◆ **WORK ITEM**
Search the entries for the word "computer". Copy every line where it turns up.

◆ **INFORMATION SHOWN**

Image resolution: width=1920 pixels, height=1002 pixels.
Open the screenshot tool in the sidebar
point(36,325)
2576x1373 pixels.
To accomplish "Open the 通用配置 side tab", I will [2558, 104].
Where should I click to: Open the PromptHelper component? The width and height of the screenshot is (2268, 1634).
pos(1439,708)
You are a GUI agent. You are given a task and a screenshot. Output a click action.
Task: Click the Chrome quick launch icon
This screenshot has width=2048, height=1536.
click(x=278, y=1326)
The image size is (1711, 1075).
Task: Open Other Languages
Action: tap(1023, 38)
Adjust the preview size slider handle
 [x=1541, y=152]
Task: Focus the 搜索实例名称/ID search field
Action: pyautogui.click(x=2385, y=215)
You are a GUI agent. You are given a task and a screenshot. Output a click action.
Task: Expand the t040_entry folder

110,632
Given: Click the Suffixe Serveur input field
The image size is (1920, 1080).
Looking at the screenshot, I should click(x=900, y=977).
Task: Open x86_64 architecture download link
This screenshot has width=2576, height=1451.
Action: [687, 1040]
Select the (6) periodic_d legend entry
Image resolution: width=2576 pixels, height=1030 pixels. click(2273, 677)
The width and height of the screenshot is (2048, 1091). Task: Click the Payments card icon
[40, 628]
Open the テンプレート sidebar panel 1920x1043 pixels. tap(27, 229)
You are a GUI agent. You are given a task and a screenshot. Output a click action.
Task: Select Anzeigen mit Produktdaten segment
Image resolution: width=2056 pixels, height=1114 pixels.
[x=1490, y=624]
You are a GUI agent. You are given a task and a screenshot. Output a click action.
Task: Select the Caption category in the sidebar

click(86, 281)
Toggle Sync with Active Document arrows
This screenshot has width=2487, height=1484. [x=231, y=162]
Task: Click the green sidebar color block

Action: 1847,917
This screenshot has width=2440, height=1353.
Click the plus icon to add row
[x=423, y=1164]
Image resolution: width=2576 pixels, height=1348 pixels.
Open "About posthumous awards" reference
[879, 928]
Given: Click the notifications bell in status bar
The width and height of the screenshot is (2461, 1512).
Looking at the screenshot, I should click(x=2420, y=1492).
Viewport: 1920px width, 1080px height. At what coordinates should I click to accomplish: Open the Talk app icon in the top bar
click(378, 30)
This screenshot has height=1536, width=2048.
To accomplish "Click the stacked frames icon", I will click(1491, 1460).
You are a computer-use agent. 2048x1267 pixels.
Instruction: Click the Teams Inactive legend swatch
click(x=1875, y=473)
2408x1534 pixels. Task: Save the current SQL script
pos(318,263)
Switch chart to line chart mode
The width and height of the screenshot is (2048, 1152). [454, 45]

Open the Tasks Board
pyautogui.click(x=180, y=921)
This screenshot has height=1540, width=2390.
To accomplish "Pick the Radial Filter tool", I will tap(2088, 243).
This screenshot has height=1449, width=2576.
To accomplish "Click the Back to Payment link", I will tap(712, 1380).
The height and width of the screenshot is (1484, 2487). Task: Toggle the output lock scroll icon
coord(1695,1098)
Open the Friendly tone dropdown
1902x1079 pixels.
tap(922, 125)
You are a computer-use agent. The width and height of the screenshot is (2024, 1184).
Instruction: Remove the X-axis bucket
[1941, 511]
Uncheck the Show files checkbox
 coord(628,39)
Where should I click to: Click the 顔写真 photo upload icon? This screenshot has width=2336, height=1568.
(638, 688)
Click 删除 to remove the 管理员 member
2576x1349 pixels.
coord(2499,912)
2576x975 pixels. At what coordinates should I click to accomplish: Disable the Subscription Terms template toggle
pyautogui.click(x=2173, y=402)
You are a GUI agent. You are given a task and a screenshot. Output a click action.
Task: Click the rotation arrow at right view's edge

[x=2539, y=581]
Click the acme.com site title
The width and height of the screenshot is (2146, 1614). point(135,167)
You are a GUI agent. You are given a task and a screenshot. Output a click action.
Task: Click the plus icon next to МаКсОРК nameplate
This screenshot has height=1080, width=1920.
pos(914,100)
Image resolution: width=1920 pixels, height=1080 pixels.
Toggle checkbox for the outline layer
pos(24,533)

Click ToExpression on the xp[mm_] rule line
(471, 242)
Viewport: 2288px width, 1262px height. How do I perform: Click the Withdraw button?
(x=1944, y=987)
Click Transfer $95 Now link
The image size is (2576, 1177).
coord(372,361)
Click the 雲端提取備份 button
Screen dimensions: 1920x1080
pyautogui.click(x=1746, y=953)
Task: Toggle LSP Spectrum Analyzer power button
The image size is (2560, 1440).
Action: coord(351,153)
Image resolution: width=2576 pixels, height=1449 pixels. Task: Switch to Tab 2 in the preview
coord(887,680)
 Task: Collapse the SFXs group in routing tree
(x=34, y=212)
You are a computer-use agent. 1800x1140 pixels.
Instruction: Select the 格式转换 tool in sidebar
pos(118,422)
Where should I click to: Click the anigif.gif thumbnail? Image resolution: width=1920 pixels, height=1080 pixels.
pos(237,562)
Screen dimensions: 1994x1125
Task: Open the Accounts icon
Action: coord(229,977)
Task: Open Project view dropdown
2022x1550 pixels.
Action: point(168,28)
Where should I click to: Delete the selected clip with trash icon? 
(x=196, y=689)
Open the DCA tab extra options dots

◆ **EXERCISE RESPONSE**
You are a computer-use agent. 2048x1267 pixels.
You are a computer-use agent. The width and height of the screenshot is (2024, 1184).
You are a computer-use agent. 1800x1140 pixels.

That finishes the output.